De zwakste schakel in beveiliging is meestal de gebruiker. Zo ook in de rel die zich nu in Engeland ontvouwt. Twee cd’s met daarop een kopie van de gegevens van alle Britse huishoudens met kinderen onder de 16 zijn kwijtgeraakt. Het gaat in totaal om 7 miljoen huishoudens en 25 miljoen mensen; onder de bewuste gegevens vallen onder meer naam, geboortedatum, adres, bank- en saldogegegevens. Een medewerker had een ‘kopietje’ gemaakt en de cd’s op de post gedaan.

Inmiddels is het hoofd van de Britse Belastingdienst afgetreden. De betrokkenen wordt dringend geadviseerd de komende maanden hun bankrekeningen goed in de gaten te houden.
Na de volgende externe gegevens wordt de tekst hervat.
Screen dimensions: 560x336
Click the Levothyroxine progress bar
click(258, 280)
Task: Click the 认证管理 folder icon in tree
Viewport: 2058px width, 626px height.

» Two discs, 25m names and a lot of questions, The Guardian, 24 november 2007
» UK’s families put on fraud alert, BBC News, 20 november 2007

Een op tien Nederlanders verdacht

Minister Ter Horst wil de bevoegdheden van inlichtingendiensten opnieuw sterk uitbreiden. Vervoersbedrijven, banken en telecombedrijven moeten voortaan gegevens van individuele burgers en groepen verplicht aan de inlichtingendienst afstaan. Financiële transacties, vervoersbewegingen (denk aan de OV-chipkaart en het de TomTom, of het rekeningrijden), websurfen, telefoongesprekken – alles wordt, liefst live, opvraagbaar voor de AIVD. Ook andere, nog nader te noemen instanties en bestuursorganen worden verplicht mee te werken aan het leveren van gegevens over burgers. Weer een nieuwe wet in de maak, ditmaal eentje die bijna carte blanche geeft.
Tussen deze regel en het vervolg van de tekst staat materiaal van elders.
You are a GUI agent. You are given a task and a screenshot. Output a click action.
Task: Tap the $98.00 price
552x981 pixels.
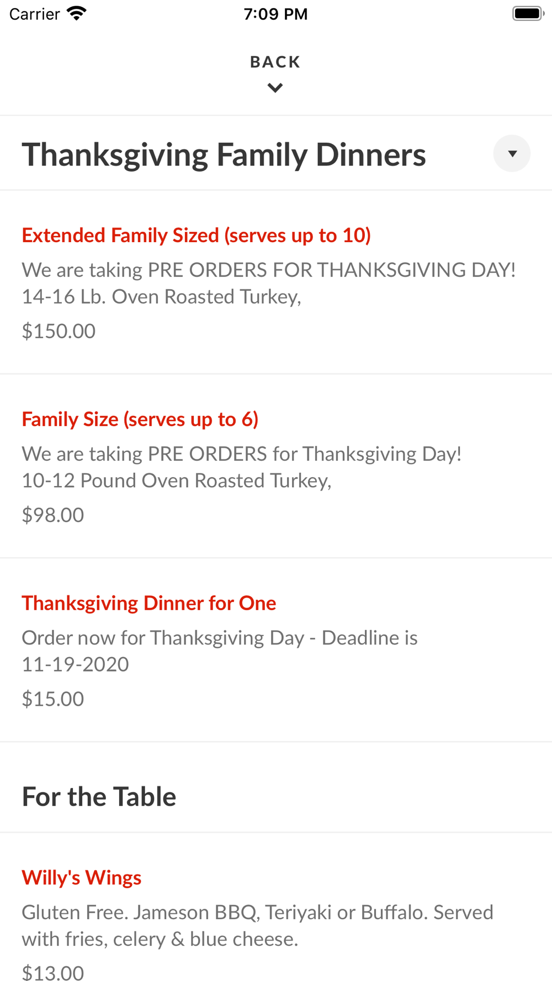coord(53,515)
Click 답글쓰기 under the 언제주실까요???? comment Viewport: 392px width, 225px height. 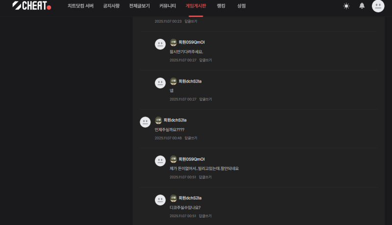click(x=191, y=138)
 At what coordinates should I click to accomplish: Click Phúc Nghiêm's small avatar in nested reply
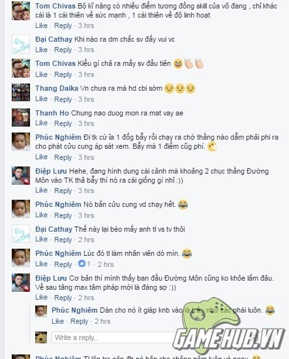click(41, 311)
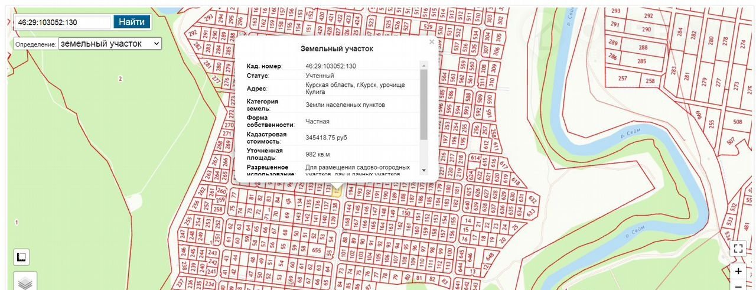756x290 pixels.
Task: Close the Земельный участок info popup
Action: 431,42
En er mag al zo veel, qua opvragen, en er zijn al zoveel andere wetten onderweg. Het College Bescherming Persoonsgegevens is ongerust over de enorme hoeveelheden gegevens die politie en justitie nu al mogen opvragen bij bedrijven. ‘Het verzamelen van zoveel gegevens over onverdachte mensen heeft geen toegevoegde waarde,’ zei de voorzitter van het CBP, Jacob Kohnstamm, vorige week in Vrij Nederland. Er worden tegenwoordig standaard grote hoeveelheden data over alle burgers verzameld en bewaard omdat die ‘misschien nuttig’ zouden kunnen zijn. Hij waarschuwt dat dit een breuk betekent met de grondslag van onze rechtstaat: dat alleen wie verdacht wordt, wordt geobserveerd. Terrorismebestrijding heeft de vorm aangenomen van het verzamelen van zoveel mogelijk gegevens over almaar groter wordende groepen onverdachte personen, zei Kohnstamm al in 2005.
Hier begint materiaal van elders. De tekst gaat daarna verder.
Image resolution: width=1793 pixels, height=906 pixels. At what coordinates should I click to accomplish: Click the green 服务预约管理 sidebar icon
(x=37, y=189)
De Nederlandse Vereniging van Banken vindt dat de overheid orde moet scheppen in het verzamelen van informatie door politie en inlichtingendiensten. Er wordt ongebreideld informatie opgevraagd, terwijl onduidelijk is waarvoor of waartoe het leidt. Slechts in zeldzame gevallen wordt vervolging ingesteld op basis van de informatie. ‘Dat ondergraaft het draagvlak voor medewerking aan de opsporingsdiensten,’ liet een woordvoerder van de NVB vorige maand aan het Financieele Dagblad weten.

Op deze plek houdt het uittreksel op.